Israel ‘Lockdown Lady’ begs to reinstate COVID mandates as coverage wanes
Sheba Medical Center Infectious Disease Unit and Laboratory Head Professor Galia Rahav is not happy that Israelis are walking around mask-free and rarely subjected to COVID-19 testing.
"I think Israel must restore PCR testing at the airport, certainly for those who arrive from South Africa and other countries with high morbidity rates,” Rahav urged Sunday, according to Ynet News. “And we should also go back to wearing masks, especially in closed or crowded spaces."
Rahav is Israel’s “Lockdown Lady”, a government advisor and media COVID regular who was instrumental in the heavy-handed lockdowns imposed on Israeli citizens. Earlier this year Rahav was still asking for more lockdowns.
The hospital head also heavily pushed child vaccines and masks. She holds no love for the unvaccinated, whom she refers to as “parasites”.
But likely most important to Rahav is that she is the Israeli media’s token “medical expert”, whom they trot out occasionally to stoke the embers of mass panic when it begins to wane.
"We can't know which one of these variants would cause a mass resurgence of the pathogen,” said Rahav Sunday about variants recently reported in South Africa. “We still don't know if they can cause severe illness, and it is unclear at what pace they are spreading, or whether it is similar to the original Omicron variants.
"What we do know is that vaccinated people and those who have recovered from COVID are less protected against BA.4 and BA.5, and even people who came down with Omicron before can still get reinfected with both of these variants, so we must remain vigilant,” she added.
Rahav rose to fame with the advent of the COVID-19 pandemic.
In the year before the pandemic, Rahav had little to no media coverage; in fact, a search for “Galia Rahav” in the news between January 1, 2019 and January 1, 2020 generates no results.
But in 2020, the year of the pandemic, Rahav was mentioned at least twenty times in the mainstream media.
In 2021, the year of vaccinations, Rahav’s fawning media coverage increased, especially when she was threatened by parents over her influential push to vaccinate children. The threats earned Rahav 42,000 shekels in damages and her own page on the Israel government’s website in her defense.

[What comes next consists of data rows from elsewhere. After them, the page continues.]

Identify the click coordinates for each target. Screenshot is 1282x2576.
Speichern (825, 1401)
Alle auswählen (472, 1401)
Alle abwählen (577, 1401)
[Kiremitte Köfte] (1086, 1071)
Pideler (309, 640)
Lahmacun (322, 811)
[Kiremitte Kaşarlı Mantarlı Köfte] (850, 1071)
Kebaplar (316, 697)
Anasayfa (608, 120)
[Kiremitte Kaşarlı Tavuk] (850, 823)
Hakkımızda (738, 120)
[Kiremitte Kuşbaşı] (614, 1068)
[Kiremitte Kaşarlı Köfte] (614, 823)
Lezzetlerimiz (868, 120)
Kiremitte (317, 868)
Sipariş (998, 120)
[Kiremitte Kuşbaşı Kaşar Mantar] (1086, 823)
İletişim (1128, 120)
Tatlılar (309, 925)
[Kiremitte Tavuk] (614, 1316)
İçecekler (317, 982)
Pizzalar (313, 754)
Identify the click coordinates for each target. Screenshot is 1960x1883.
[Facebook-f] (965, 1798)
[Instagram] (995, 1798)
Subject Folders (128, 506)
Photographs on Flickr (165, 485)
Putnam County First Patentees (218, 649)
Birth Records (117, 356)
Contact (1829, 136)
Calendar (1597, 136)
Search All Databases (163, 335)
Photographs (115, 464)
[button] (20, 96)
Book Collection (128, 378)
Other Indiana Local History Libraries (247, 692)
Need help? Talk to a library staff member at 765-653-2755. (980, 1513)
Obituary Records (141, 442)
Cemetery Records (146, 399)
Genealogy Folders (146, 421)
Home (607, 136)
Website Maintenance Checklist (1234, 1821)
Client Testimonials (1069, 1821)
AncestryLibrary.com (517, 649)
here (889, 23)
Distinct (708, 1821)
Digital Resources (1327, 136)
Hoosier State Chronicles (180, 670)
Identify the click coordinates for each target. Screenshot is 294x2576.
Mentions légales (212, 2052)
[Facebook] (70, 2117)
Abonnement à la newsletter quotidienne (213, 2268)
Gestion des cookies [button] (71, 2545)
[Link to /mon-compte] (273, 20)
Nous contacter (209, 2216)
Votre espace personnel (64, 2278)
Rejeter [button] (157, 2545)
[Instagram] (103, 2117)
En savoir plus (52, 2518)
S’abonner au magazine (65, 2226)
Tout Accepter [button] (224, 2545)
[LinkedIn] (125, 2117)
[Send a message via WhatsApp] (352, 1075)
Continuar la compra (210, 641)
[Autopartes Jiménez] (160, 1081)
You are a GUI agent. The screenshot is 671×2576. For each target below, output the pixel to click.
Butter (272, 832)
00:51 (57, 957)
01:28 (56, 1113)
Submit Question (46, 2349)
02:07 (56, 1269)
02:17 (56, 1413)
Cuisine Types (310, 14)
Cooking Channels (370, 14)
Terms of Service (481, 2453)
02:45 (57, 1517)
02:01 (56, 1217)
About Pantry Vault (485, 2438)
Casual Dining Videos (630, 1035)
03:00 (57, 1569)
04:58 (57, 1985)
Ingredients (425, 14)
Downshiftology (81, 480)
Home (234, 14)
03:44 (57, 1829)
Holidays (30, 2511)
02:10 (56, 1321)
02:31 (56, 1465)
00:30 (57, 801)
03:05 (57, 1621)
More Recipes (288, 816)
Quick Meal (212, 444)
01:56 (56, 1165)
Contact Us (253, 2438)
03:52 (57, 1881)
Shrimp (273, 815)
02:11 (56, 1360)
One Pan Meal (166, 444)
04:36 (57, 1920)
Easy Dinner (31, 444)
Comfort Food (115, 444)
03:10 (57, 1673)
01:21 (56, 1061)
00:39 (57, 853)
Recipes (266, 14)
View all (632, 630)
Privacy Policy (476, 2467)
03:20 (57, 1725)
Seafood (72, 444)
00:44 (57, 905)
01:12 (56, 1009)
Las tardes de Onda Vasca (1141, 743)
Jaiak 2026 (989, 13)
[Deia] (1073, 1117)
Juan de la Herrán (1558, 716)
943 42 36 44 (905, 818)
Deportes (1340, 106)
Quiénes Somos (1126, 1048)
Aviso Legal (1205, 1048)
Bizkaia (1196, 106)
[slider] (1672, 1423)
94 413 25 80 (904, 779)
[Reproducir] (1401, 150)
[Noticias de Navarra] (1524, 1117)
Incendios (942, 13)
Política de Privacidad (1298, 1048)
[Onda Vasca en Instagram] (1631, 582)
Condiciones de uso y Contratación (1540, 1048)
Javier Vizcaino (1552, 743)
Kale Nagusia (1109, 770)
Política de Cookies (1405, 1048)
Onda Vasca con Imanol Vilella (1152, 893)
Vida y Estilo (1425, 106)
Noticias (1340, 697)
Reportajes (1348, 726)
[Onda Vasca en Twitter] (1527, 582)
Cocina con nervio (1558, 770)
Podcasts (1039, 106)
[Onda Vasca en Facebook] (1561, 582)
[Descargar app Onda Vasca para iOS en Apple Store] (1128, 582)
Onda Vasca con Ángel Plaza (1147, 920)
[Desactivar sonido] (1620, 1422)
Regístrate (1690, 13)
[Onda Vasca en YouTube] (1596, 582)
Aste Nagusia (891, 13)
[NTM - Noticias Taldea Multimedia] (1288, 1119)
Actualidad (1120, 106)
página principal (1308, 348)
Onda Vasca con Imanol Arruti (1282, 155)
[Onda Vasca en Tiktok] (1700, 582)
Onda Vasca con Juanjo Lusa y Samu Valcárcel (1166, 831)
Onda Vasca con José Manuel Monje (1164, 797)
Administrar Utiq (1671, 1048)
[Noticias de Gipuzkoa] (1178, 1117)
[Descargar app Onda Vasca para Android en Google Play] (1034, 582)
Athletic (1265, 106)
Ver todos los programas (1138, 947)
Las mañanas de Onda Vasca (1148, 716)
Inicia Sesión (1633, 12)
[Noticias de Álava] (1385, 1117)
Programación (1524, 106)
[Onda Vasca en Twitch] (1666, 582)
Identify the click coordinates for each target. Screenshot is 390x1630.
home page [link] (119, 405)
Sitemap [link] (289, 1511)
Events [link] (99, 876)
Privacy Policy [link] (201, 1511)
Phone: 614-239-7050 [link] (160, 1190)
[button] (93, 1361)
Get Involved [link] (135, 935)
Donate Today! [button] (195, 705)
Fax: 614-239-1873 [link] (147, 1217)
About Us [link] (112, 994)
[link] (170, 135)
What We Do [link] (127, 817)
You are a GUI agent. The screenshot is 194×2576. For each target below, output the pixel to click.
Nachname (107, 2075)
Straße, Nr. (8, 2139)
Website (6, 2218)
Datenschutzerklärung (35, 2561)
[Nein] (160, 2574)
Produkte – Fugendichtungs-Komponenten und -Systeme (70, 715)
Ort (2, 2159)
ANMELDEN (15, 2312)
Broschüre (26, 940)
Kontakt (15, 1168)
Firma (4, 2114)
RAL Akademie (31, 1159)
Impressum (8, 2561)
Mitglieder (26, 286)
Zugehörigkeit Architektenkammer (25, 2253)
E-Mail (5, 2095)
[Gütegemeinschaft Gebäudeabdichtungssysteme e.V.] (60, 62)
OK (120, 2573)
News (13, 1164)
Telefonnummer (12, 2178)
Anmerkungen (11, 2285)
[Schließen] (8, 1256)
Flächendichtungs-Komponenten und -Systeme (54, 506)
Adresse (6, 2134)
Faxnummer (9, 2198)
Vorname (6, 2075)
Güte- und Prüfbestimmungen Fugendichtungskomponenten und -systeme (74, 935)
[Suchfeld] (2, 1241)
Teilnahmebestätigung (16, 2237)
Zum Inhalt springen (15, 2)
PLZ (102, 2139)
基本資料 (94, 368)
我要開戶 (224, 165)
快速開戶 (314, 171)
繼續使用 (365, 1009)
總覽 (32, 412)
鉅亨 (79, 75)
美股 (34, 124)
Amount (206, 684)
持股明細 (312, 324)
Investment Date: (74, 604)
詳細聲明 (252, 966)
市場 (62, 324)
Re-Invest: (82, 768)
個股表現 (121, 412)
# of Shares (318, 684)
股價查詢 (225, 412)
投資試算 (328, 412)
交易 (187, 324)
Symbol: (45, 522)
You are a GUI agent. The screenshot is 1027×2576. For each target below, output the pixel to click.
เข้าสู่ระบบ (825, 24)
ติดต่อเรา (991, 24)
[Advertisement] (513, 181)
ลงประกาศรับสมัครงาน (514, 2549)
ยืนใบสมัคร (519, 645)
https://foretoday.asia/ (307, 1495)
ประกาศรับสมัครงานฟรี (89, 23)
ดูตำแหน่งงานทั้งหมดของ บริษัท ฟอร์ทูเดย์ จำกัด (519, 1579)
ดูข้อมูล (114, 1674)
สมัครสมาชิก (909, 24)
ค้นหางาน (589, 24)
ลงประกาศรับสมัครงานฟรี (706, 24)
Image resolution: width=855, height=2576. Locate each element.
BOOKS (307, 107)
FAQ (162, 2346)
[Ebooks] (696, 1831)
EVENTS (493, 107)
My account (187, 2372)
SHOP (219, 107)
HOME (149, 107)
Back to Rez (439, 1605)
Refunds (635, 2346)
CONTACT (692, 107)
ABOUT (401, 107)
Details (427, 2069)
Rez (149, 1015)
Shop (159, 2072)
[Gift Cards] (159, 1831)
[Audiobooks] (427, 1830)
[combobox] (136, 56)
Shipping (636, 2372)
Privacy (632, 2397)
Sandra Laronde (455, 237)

But this year, Rahav’s media mentions have begun to dwindle. While she did get some attention in January at the height of the Omicron variant, Rahav has been reduced to cropping up before Jewish holidays to warn of impending doom.
"Today we're vaccinated... but I'm certainly still concerned by the Purim parties,” said Rahav in March, just before the festive holiday of Purim. “We need to minimize the gatherings and make sure to wear masks. We can't say 'COVID is gone' yet."
“There is a very high probability that after Passover there will be a renewed COVID surge, just as it happened after the holiday of Purim,” she said in April before the Passover holiday.
With the COVID narrative giving way to the Russia-Ukraine war, COVID-19 hysteria has begun to fade, and with it, Rahav’s spotlight.
Israel’s citizens have a lot to gain from an end to the pandemic and its restrictions.
But people like Rahav would only lose.